El cuidado de la estabilidad
Salvador del Solar
Es importante tener algunas cosas claras sobre las protestas del 15 de octubre. Para comenzar, hay que aclarar que no se trató de ningún “Merinazo”. Recordemos que la jornada de protesta fue convocada antes de que el Congreso decidiera que salía Boluarte y entraba Jerí como quien cambiaba de camisa. Y no olvidemos que todo esto viene tras una sucesión de paros y de protestas previas y como consecuencia de un hartazgo generalizado, principalmente por el descontrolado incremento de la inseguridad y por la aprobación de una nueva ley del sistema de pensiones. No hay aquí motivación ideológica ni ha sido esto cosa de un sector político o únicamente de una generación, aunque tantos jóvenes hayan asumido un significativo protagonismo. Se trata de un reclamo transversal de alcance nacional, con encendidas manifestaciones en diversas ciudades. Y la convocatoria en Lima ha sido multitudinaria y la mayor en mucho tiempo, lo que no es un dato menor: no hay paciencia sin límites ni apatía eterna.

Por otra parte, numerosos testimonios indican que la marcha en Lima fue mayoritariamente pacífica, aunque pasado un punto hubiera violencia por parte de algunos grupos de manifestantes que dejaron policías heridos, algo que siempre debe rechazarse. Pero abunda evidencia de una violencia policial desmedida y brutal, incluyendo perdigonazos al cuerpo, patadas en la cabeza de personas ya bajo control y el uso de una estrategia de emboscada con gases lacrimógenos que pudo haber ocasionado muertes por estampida y asfixia al estar las vías de escape bloqueadas. Una irresponsabilidad descomunal. Y, además de un joven en coma inducido por tener parte del cerebro destrozado, un policía de civil, de esos que el ministro del Interior dice que no estuvieron, acabó con la vida del joven músico Eduardo Mauricio Ruiz en un acto criminal que el actual comandante General de la Policía quizá no habría admitido de no verse acorralado por la irrefutable evidencia del video.
Aunque era de esperarse, no deja de sorprender que haya quienes pretendan descalificar a estas protestas como actos que solo buscan desestabilizar al país. Como si la cosa no fuera para tanto. Como si pedir seguridad para moverse por la ciudad fuera un gesto de oportunismo político. Como si reclamar alguna estrategia contra las extorsiones fuera un sabotaje.

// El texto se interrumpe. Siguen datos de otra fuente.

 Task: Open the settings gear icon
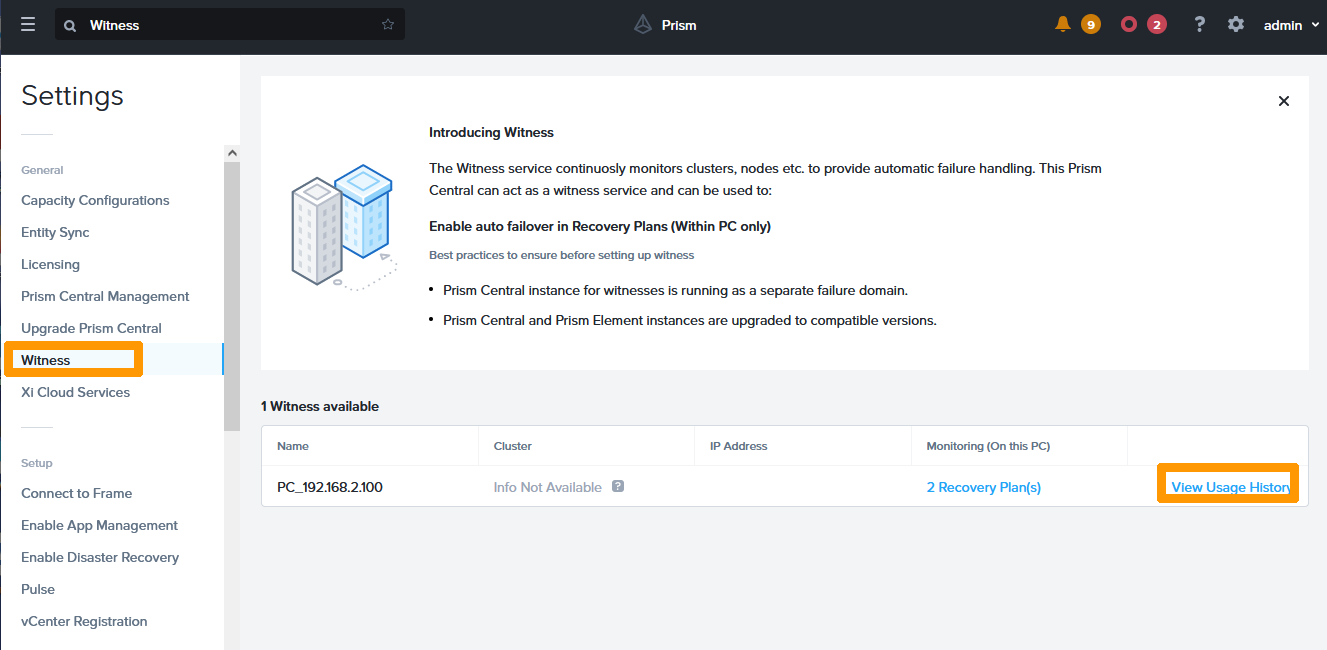(1236, 25)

Como si evitar que se jueguen su futura jubilación fuera un capricho de jóvenes vagos. Como si exigir el respeto de los derechos humanos fuera un acto de traición a la patria.
¡Como si además estuviéramos atravesando un período de preciada estabilidad! Como si haber legislado sin pudor en favor de la minería ilegal y del crimen organizado —y en beneficio propio— hubiera sido una opción tan válida como no hacerlo. Como si los peruanos que murieron en las protestas contra el gobierno de Dina Boluarte hubieran perdido la vida al desbarrancarse en un bus. Como si el rechazo prácticamente unánime que este Congreso se ha ganado pudiera seguir llamándose desaprobación en lugar de repudio. Como si elegir como presidente del Congreso a un acusado de violación hubiera sido el resultado fortuito de un sorteo. Como si dejarlo nomás que asuma la presidencia de la república hubiera sido un ineludible gesto de respeto a la institucionalidad y no un insulto a las mujeres y a todos los peruanos.

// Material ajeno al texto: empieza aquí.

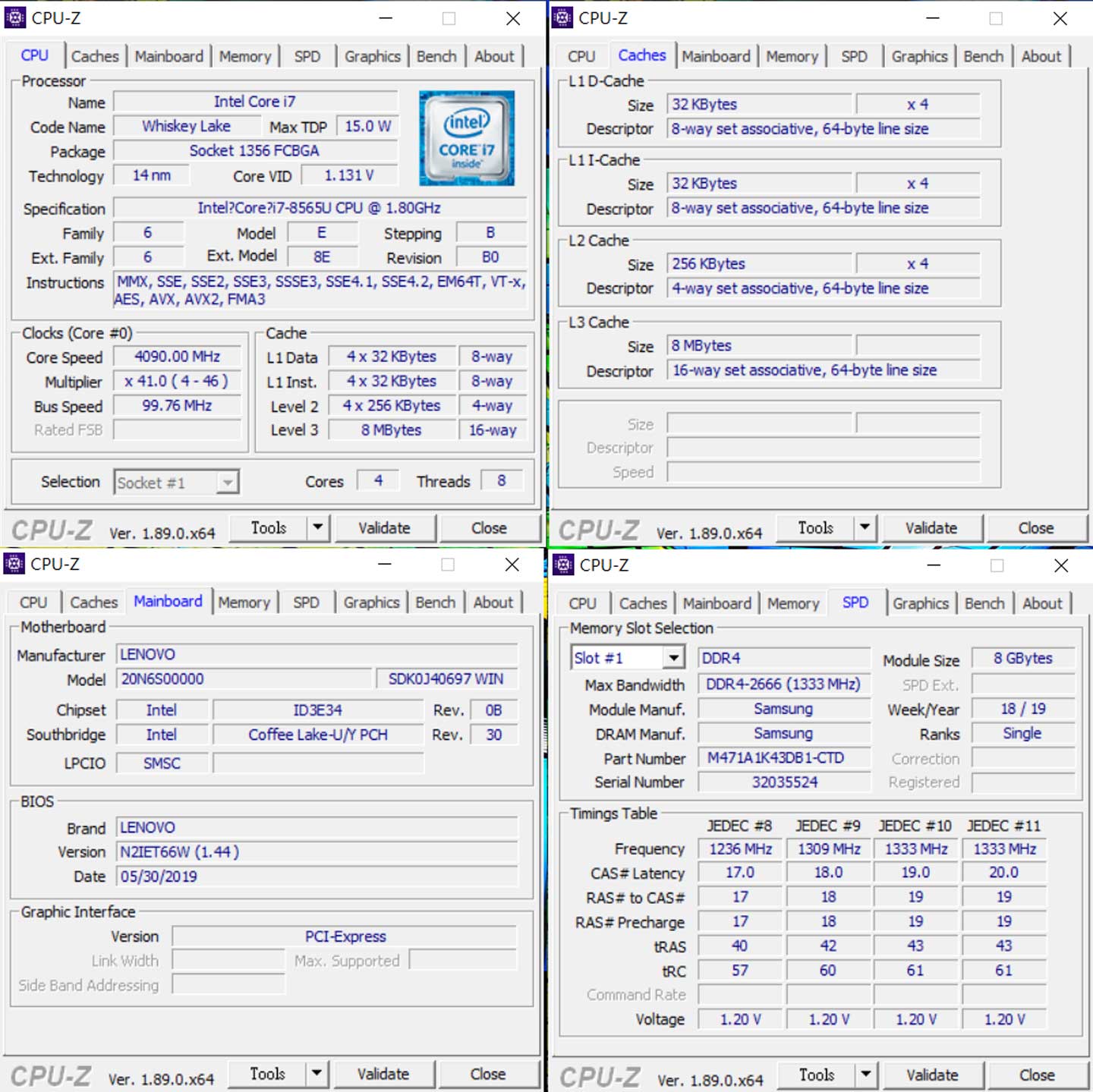
Task: Go to About tab in the Caches window
Action: coord(1041,56)
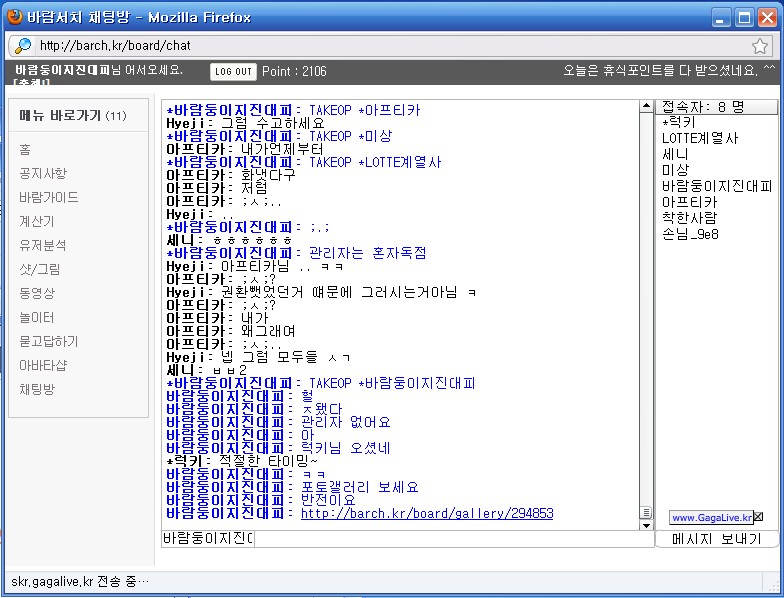Open 공지사항 from the side menu
The height and width of the screenshot is (598, 784).
(x=41, y=173)
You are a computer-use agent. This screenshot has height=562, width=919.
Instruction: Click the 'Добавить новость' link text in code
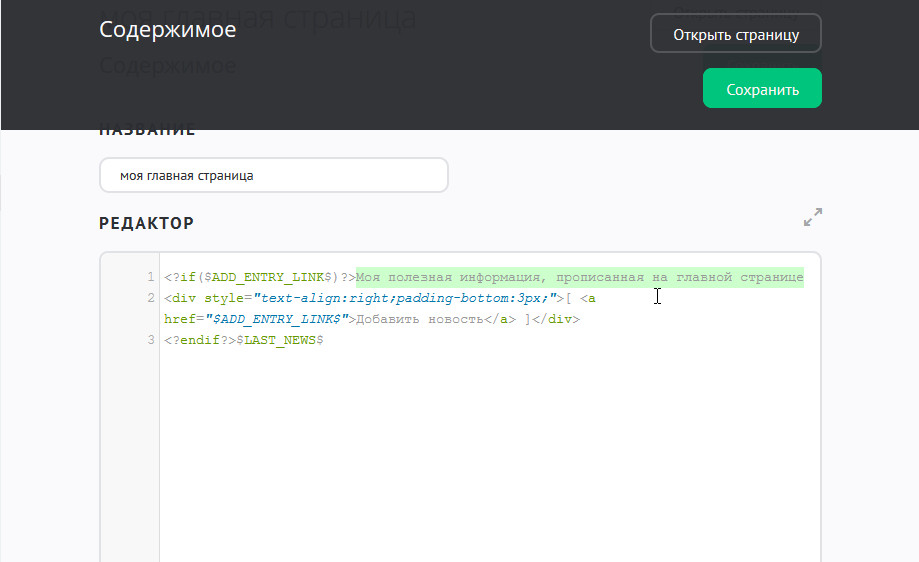pos(428,319)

Esta es la estabilidad que nos quieren forzar a preservar. La que ha ocasionado que en las más recientes encuestas un 70% de los consultados diga que no votaría por ninguna de las opciones en carrera (IEP, septiembre 2025). La única estabilidad que defienden es la de las agrupaciones que hoy controlan el Congreso —y el gobierno, y el Tribunal Constitucional y la Junta Nacional de Justicia y la Defensoría del Pueblo— y pretenden seguir haciéndolo el 2026 con independencia de quién ocupe la presidencia, porque casi les da igual. Es la estabilidad de quienes tendrían que representarnos, pero en realidad nos prefieren secuestrados.